Não sei porquê, mas insisto sempre em cortar o cabelo em barbearias antiquadas, daquelas à antiga, com uma ou duas velhas cadeiras de barbeiro e latas de laca e tónico para cabelos manufacturadas algures nos anos sessenta. Decididamente, não sendo um homo metrosexualis, não me apanham a tonsurar a lanzura capilar num desses estabelecimentos da moda, com decoração de capa de revista. Além do mais, um corte de cabelo num barbeiro à antiga assegura duas coisas: um daqueles cortes de cabelo ao qual só nos habituamos duas ou três semanas depois, e uma janela única sobre a vida das pequenas comunidades.
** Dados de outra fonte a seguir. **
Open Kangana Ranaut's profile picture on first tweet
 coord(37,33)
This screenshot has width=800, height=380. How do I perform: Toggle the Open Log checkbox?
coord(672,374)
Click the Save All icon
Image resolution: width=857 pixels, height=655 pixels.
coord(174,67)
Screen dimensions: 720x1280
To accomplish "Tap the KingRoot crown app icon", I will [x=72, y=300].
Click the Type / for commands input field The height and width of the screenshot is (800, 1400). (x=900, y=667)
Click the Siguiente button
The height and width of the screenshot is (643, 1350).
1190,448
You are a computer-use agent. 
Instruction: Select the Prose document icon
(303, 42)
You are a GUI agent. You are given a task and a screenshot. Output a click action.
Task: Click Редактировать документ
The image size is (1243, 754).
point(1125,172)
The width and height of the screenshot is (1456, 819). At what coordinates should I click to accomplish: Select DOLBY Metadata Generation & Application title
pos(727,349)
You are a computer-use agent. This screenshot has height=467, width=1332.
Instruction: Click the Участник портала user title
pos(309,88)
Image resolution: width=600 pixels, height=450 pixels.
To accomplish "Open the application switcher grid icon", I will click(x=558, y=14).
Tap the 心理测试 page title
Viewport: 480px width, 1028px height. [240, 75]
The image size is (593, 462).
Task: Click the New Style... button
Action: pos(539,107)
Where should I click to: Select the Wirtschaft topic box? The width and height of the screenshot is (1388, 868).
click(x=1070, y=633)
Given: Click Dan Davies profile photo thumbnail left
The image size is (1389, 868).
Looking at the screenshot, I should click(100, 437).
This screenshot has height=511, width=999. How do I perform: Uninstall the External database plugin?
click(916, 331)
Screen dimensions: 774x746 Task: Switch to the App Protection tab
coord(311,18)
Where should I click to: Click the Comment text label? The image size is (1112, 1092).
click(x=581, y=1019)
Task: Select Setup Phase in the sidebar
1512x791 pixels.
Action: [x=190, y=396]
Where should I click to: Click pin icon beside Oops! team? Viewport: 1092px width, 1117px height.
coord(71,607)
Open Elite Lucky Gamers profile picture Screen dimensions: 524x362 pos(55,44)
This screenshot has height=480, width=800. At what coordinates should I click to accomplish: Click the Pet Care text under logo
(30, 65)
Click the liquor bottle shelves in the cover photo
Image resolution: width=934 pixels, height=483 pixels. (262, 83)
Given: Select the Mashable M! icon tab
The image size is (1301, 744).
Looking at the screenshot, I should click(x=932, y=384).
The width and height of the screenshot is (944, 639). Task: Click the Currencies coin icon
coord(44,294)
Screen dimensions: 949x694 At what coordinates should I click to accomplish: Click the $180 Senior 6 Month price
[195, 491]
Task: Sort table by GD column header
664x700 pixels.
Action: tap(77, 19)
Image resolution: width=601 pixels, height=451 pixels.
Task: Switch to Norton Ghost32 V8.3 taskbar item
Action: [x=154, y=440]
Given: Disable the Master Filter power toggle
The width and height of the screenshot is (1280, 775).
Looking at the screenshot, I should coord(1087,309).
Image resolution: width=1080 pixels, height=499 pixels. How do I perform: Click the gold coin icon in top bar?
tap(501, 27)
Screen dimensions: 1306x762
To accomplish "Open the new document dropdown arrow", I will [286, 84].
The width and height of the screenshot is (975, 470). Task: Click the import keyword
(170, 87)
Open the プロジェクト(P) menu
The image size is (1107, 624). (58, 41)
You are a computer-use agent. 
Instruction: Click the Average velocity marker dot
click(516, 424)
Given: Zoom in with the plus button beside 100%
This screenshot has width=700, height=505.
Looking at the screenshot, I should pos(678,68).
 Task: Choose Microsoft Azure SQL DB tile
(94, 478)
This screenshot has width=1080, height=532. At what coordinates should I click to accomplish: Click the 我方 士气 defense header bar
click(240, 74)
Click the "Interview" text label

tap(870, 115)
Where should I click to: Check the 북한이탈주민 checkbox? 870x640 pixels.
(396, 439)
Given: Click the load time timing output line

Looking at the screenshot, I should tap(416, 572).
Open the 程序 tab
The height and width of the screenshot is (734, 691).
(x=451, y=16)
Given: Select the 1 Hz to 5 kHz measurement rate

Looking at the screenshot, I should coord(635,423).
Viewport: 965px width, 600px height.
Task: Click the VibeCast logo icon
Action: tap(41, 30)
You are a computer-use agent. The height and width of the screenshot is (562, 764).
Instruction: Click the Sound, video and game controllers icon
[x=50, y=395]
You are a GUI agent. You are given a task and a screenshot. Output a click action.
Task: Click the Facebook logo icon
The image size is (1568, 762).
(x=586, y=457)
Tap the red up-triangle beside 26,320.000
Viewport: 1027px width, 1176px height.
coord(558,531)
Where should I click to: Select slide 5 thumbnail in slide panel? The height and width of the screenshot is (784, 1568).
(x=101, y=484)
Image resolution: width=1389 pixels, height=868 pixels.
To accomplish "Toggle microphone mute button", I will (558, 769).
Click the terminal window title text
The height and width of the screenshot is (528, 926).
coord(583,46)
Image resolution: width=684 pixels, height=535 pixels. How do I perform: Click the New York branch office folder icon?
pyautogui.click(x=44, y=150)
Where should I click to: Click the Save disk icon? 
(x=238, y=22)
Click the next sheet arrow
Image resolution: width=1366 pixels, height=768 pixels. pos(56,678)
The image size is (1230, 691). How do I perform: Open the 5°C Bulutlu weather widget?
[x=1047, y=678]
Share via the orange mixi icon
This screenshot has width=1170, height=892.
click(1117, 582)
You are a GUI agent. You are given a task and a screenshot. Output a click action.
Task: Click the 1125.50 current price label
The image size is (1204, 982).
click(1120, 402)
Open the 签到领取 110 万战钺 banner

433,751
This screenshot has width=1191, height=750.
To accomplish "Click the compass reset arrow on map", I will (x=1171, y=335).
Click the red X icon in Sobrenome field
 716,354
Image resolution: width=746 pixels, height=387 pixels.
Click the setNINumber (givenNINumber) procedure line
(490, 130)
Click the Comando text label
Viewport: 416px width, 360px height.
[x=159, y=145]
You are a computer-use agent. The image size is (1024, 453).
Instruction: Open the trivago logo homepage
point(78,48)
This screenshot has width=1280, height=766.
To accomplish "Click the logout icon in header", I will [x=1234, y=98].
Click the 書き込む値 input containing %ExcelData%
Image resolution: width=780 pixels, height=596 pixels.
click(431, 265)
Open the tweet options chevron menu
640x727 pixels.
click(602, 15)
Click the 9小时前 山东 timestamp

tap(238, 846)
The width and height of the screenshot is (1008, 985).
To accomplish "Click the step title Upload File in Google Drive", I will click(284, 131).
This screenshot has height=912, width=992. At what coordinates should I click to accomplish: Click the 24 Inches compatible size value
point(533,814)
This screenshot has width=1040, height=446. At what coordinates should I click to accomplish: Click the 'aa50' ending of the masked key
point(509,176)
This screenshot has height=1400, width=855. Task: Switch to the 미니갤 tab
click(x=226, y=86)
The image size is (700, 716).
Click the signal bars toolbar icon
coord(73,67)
Uma barbearia clássica ainda hoje funciona como um misto de centro de dia e café. Dentro da barbearia, são muitas vezes mais os passantes que param para dizer bom dia e dar dois dedos de conversa do que os clientes que aguardam o corte de cabelo. o ritmo é relaxado, com o barbeiro a contar novidades e a dar dois dedos de conversa entre cada toque de tesoura. Cortar o cabelo nestes locais não é uma experiência rápida, mas permite-nos sentir a textura do dia a dia de uma vila.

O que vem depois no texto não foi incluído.